▶ _WHAT TO WORK ON_:
A: Answer these about the excerpt on content caching in cooperating base stations, one line each:
(i) What distribution sets the probability that a user requests the jth file?
(ii) At the caching level, how does each BS store files?
(iii) In coordinated networks, what does cache hitting probability mean?
B: Carry on the excerpt on content caching in cooperating base stations, starting right after its last sentence.

Assume user requests to the tagged transmitters are independent and identically distributed. A Zipf distribution determines the probability [26] that a user will request the jth file. Specifically, the probability of a user requesting the jth content file from a library of size L is given by

$$F_j={\displaystyle \frac{1/j^{\gamma }}{{\sum }_{i=1}^{L}1/i^{\gamma }}},1\le j\le L$$

(10)

where $\gamma$ is the Zipf exponent that determines the skewness of the content popularity distribution; higher values of $\gamma$ indicate that fewer files are requested more frequently, suggesting greater content reuse.

In this work, cooperation occurs mainly at the communication level: the BSs in a serving cluster jointly transmit the exact content to the associated UE. At the caching level, each BS stores files independently according to the probabilistic caching policy. Thus, cache-level cooperation arises implicitly because the user benefits from the union of cached files across its serving cluster. Joint cache-placement optimisation among BSs is not considered in this work, and extending the framework to the coordinated cache placement within the cluster is left for future research.

3. Cache Hitting Probability in Cooperated Network

In coordinated networks, cache hitting probability refers to the likelihood that at least one of the cooperating BSs holds the requested content. Unlike single-BS systems, coordination among multiple BSs increases the chances of serving a user request locally, reducing backhaul load and improving delivery reliability. This probability grows with the number of cooperating BSs and is especially beneficial in mmWave networks where link reliability is limited.

3.1. Probability of Cache Hitting Distribution

The probability of identifying the correct cache with the required file in cooperating transmitting BSs can be expressed using the distribution of the strongest BSs, as characterised in the following lemma. However, the probability of successfully identifying the file cached at the transmitting BSs strongly leans on the blockage density and cell coverage radius or BS density since the popular content is assumed to be cached probabilistically at the BSs.

▶ _COLLECTED MATERIAL_:
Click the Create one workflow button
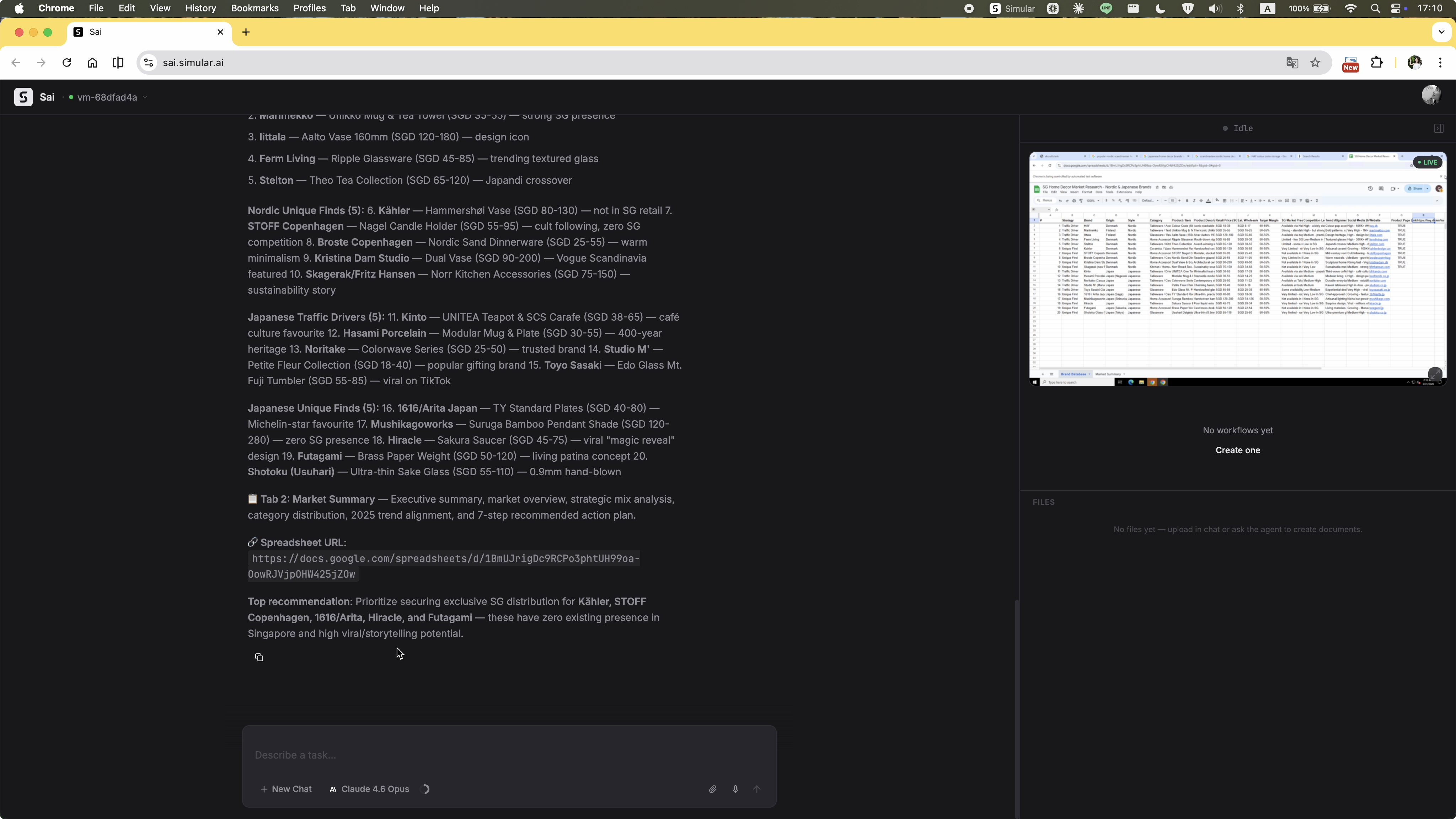 coord(1237,450)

▶ _RESPONSES TO THE EXERCISE_:
A:
(i) A Zipf distribution.
(ii) Independently, following the probabilistic caching policy.
(iii) The likelihood that at least one of the cooperating BSs holds the requested content.

B:
Lemma 1.

The strongest BS distribution of M cooperating BSs can be described as

$$f_{\Gamma }(r,{\varphi }_j)=\prod _{l=1}^M\lambda \left(r_l\right)e^{-{\varphi }_j\zeta \left(r_M\right)}$$

(11)

For dual BS association, the distribution of the dominant base stations is derived as

$$f(r_1,r_2)=f\left(r_1\right)·f(r_2\mid r_1)$$

(12)

where

$$f\left(r_1\right)=\lambda \left(r_1\right)e^{-{\varphi }_j\zeta \left(r_1\right)}$$

(13)

$$f(r_2\mid r_1)=\lambda \left(r_2\right)e^{-{\varphi }_j\left(\zeta \left(r_2\right)+\zeta \left(r_1\right)\right)}$$

(14)

After substituting, the distribution of the two strongest base stations is expressed as

$$f(r_1,r_2)=\lambda \left(r_1\right)\lambda \left(r_2\right)e^{-{\varphi }_j\zeta \left(r_2\right)}=\prod _{k=1}^2\lambda \left(r_k\right)e^{-{\varphi }_j\zeta \left(r_2\right)}$$

(15)

When extending the analysis to M cooperating BSs, the distribution of strongest BSs is

$$f_{\Gamma }\left(r\right)=f(r_1,r_2,\dots ,r_M)=\prod _{k=1}^M\lambda \left(r_k\right)e^{-{\varphi }_j\zeta \left(r_M\right)}$$

(16)

$$\zeta \left(r\right)=2\pi {\lambda }_k{\varphi }_j\left({\int }_0^{r^{-{\alpha }_l}}v{\beta }_l\left(v\right)dv+{\int }_0^{r^{-{\alpha }_{nl}}}v{\beta }_{nl}\left(v\right)dv\right)$$

(17)

$$\begin{array}{cc}\hfill \zeta \left(r\right)& =2\pi {\lambda }_k{\varphi }_j({\int }_0^{r^{-{\alpha }_l}}v{e}^{-(x_{\mathrm{out}}+k_{\mathrm{los}})v+y_{\mathrm{out}}}dv\hfill \\ \hfill & +{\int }_0^{r^{-{\alpha }_{nl}}}v{e}^{-x_{\mathrm{out}}v+y_{\mathrm{out}}}\left(1-e^{-k_{\mathrm{los}}v}\right)dv)\hfill \end{array}$$

(18)

$$\begin{array}{cc}\hfill \zeta \left(r\right)=2\pi {\lambda }_k{\phi }_j[& {\displaystyle \frac{e^{y_{\mathrm{out}}}\left(1-e^{-x_{\mathrm{out}}{r}^{-{\alpha }_{nl}}}\right)\left(x_{\mathrm{out}}{r}^{-{\alpha }_{nl}}+1\right)}{x_{\mathrm{out}}^2}}\hfill \\ \hfill & +{\displaystyle \frac{e^{y_{\mathrm{out}}}-\left((x_{\mathrm{out}}+k_{\mathrm{los}})r^{-{\alpha }_l}+1\right)e^{y_{\mathrm{out}}-(x_{\mathrm{out}}+k_{\mathrm{los}})r^{-{\alpha }_l}}}{{(x_{\mathrm{out}}+k_{\mathrm{los}})}^2}}\hfill \\ \hfill & +e^{y_{\mathrm{out}}}-\left((x_{\mathrm{out}}+k_{\mathrm{los}})r^{-{\alpha }_{nl}}+1\right)e^{y_{\mathrm{out}}-(x_{\mathrm{out}}+k_{\mathrm{los}})r^{-{\alpha }_{nl}}}]\hfill \end{array}$$

(19)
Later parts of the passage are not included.